STATED EXERCISE:
Reproduce all of the following data verbatim, line by line.

━━ INPUT FOR THIS TASK

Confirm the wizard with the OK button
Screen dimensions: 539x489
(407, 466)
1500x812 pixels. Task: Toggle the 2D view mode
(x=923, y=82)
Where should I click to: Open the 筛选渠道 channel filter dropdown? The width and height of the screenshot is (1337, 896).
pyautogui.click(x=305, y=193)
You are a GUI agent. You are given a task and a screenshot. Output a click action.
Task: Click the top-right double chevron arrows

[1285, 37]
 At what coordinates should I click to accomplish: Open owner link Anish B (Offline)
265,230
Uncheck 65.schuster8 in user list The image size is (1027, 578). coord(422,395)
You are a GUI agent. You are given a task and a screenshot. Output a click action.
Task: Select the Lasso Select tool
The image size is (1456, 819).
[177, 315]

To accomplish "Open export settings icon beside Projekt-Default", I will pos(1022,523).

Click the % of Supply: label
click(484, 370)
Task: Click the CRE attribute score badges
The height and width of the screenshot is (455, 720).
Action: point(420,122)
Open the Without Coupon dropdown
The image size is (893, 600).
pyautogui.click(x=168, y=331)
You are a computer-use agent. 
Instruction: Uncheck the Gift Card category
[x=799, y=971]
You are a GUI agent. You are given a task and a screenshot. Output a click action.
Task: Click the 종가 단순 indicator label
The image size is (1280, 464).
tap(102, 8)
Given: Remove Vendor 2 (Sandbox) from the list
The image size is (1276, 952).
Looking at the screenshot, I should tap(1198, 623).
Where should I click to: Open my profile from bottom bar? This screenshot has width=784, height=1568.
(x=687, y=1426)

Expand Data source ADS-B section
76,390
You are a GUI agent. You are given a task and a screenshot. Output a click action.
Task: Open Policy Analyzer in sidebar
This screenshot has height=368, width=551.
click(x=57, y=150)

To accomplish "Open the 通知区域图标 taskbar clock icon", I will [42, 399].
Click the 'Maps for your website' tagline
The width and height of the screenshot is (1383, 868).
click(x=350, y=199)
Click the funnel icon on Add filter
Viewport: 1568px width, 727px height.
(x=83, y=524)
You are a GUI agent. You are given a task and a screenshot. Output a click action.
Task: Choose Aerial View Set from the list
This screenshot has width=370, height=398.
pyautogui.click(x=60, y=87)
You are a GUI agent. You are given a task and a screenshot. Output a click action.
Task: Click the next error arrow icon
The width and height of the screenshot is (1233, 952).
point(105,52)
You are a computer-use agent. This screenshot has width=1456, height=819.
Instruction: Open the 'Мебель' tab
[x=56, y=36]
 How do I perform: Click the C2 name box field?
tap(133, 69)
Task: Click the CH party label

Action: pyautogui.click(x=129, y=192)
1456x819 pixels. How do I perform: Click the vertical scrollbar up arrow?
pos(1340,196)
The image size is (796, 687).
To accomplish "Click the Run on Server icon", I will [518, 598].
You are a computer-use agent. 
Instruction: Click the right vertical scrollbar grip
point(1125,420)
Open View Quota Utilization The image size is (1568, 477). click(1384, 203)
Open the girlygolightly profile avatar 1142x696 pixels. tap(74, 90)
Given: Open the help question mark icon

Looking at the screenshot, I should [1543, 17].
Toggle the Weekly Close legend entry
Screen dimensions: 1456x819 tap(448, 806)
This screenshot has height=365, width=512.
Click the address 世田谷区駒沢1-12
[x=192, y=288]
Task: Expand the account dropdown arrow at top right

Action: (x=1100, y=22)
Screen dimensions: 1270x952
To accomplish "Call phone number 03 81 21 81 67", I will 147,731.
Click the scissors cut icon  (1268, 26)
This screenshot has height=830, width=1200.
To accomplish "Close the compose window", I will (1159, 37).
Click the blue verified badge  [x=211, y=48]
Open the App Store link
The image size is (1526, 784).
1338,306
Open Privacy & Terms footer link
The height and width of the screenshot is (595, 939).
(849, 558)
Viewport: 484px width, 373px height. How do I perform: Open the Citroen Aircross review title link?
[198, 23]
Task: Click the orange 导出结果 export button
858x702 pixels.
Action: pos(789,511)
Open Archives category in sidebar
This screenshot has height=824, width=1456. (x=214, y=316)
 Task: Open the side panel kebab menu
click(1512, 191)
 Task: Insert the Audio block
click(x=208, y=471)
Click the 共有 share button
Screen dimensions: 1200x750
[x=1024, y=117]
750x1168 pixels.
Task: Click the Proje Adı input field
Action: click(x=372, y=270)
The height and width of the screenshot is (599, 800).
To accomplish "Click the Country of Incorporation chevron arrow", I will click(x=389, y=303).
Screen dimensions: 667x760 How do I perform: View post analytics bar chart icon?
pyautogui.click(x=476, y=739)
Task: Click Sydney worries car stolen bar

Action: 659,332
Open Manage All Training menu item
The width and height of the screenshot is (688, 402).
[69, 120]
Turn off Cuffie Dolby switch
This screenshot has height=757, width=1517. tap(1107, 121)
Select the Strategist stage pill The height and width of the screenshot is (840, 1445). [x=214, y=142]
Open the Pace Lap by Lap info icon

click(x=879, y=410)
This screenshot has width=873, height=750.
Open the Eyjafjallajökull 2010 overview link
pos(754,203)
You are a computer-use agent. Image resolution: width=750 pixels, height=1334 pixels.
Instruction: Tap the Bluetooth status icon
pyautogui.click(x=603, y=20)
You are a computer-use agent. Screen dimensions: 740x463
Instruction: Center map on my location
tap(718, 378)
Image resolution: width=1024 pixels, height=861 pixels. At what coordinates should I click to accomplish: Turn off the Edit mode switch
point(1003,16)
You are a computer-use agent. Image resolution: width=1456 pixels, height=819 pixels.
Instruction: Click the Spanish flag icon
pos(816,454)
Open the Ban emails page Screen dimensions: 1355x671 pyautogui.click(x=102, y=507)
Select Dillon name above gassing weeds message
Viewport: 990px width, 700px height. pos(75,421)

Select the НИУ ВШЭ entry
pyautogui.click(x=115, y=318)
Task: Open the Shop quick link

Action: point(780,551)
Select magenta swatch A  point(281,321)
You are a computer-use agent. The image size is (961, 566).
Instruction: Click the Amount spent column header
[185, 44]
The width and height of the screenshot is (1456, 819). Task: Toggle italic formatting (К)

━━━━

RESULT:
Confirm the wizard with the OK button
Screen dimensions: 539x489
(407, 466)
1500x812 pixels. Task: Toggle the 2D view mode
(x=923, y=82)
Where should I click to: Open the 筛选渠道 channel filter dropdown? The width and height of the screenshot is (1337, 896).
pyautogui.click(x=305, y=193)
You are a GUI agent. You are given a task and a screenshot. Output a click action.
Task: Click the top-right double chevron arrows

[1285, 37]
 At what coordinates should I click to accomplish: Open owner link Anish B (Offline)
265,230
Uncheck 65.schuster8 in user list The image size is (1027, 578). coord(422,395)
You are a GUI agent. You are given a task and a screenshot. Output a click action.
Task: Select the Lasso Select tool
The image size is (1456, 819).
[177, 315]

To accomplish "Open export settings icon beside Projekt-Default", I will pos(1022,523).

Click the % of Supply: label
click(484, 370)
Task: Click the CRE attribute score badges
The height and width of the screenshot is (455, 720).
Action: point(420,122)
Open the Without Coupon dropdown
The image size is (893, 600).
pyautogui.click(x=168, y=331)
You are a computer-use agent. 
Instruction: Uncheck the Gift Card category
[x=799, y=971]
You are a GUI agent. You are given a task and a screenshot. Output a click action.
Task: Click the 종가 단순 indicator label
The image size is (1280, 464).
tap(102, 8)
Given: Remove Vendor 2 (Sandbox) from the list
The image size is (1276, 952).
Looking at the screenshot, I should tap(1198, 623).
Where should I click to: Open my profile from bottom bar? This screenshot has width=784, height=1568.
(x=687, y=1426)

Expand Data source ADS-B section
76,390
You are a GUI agent. You are given a task and a screenshot. Output a click action.
Task: Open Policy Analyzer in sidebar
This screenshot has height=368, width=551.
click(x=57, y=150)

To accomplish "Open the 通知区域图标 taskbar clock icon", I will [42, 399].
Click the 'Maps for your website' tagline
The width and height of the screenshot is (1383, 868).
click(x=350, y=199)
Click the funnel icon on Add filter
Viewport: 1568px width, 727px height.
(x=83, y=524)
You are a GUI agent. You are given a task and a screenshot. Output a click action.
Task: Choose Aerial View Set from the list
This screenshot has width=370, height=398.
pyautogui.click(x=60, y=87)
You are a GUI agent. You are given a task and a screenshot. Output a click action.
Task: Click the next error arrow icon
The width and height of the screenshot is (1233, 952).
point(105,52)
You are a computer-use agent. This screenshot has width=1456, height=819.
Instruction: Open the 'Мебель' tab
[x=56, y=36]
 How do I perform: Click the C2 name box field?
tap(133, 69)
Task: Click the CH party label

Action: pyautogui.click(x=129, y=192)
1456x819 pixels. How do I perform: Click the vertical scrollbar up arrow?
pos(1340,196)
The image size is (796, 687).
To accomplish "Click the Run on Server icon", I will [518, 598].
You are a computer-use agent. 
Instruction: Click the right vertical scrollbar grip
point(1125,420)
Open View Quota Utilization The image size is (1568, 477). click(1384, 203)
Open the girlygolightly profile avatar 1142x696 pixels. tap(74, 90)
Given: Open the help question mark icon

Looking at the screenshot, I should [1543, 17].
Toggle the Weekly Close legend entry
Screen dimensions: 1456x819 tap(448, 806)
This screenshot has height=365, width=512.
Click the address 世田谷区駒沢1-12
[x=192, y=288]
Task: Expand the account dropdown arrow at top right

Action: (x=1100, y=22)
Screen dimensions: 1270x952
To accomplish "Call phone number 03 81 21 81 67", I will 147,731.
Click the scissors cut icon  (1268, 26)
This screenshot has height=830, width=1200.
To accomplish "Close the compose window", I will (1159, 37).
Click the blue verified badge  [x=211, y=48]
Open the App Store link
The image size is (1526, 784).
1338,306
Open Privacy & Terms footer link
The height and width of the screenshot is (595, 939).
(849, 558)
Viewport: 484px width, 373px height. How do I perform: Open the Citroen Aircross review title link?
[198, 23]
Task: Click the orange 导出结果 export button
858x702 pixels.
Action: pos(789,511)
Open Archives category in sidebar
This screenshot has height=824, width=1456. (x=214, y=316)
 Task: Open the side panel kebab menu
click(1512, 191)
 Task: Insert the Audio block
click(x=208, y=471)
Click the 共有 share button
Screen dimensions: 1200x750
[x=1024, y=117]
750x1168 pixels.
Task: Click the Proje Adı input field
Action: click(x=372, y=270)
The height and width of the screenshot is (599, 800).
To accomplish "Click the Country of Incorporation chevron arrow", I will click(x=389, y=303).
Screen dimensions: 667x760 How do I perform: View post analytics bar chart icon?
pyautogui.click(x=476, y=739)
Task: Click Sydney worries car stolen bar

Action: 659,332
Open Manage All Training menu item
The width and height of the screenshot is (688, 402).
[69, 120]
Turn off Cuffie Dolby switch
This screenshot has height=757, width=1517. tap(1107, 121)
Select the Strategist stage pill The height and width of the screenshot is (840, 1445). [x=214, y=142]
Open the Pace Lap by Lap info icon

click(x=879, y=410)
This screenshot has width=873, height=750.
Open the Eyjafjallajökull 2010 overview link
pos(754,203)
You are a computer-use agent. Image resolution: width=750 pixels, height=1334 pixels.
Instruction: Tap the Bluetooth status icon
pyautogui.click(x=603, y=20)
You are a computer-use agent. Screen dimensions: 740x463
Instruction: Center map on my location
tap(718, 378)
Image resolution: width=1024 pixels, height=861 pixels. At what coordinates should I click to accomplish: Turn off the Edit mode switch
point(1003,16)
You are a computer-use agent. Image resolution: width=1456 pixels, height=819 pixels.
Instruction: Click the Spanish flag icon
pos(816,454)
Open the Ban emails page Screen dimensions: 1355x671 pyautogui.click(x=102, y=507)
Select Dillon name above gassing weeds message
Viewport: 990px width, 700px height. pos(75,421)

Select the НИУ ВШЭ entry
pyautogui.click(x=115, y=318)
Task: Open the Shop quick link

Action: point(780,551)
Select magenta swatch A  point(281,321)
You are a computer-use agent. The image size is (961, 566).
Instruction: Click the Amount spent column header
[185, 44]
The width and height of the screenshot is (1456, 819). Task: Toggle italic formatting (К)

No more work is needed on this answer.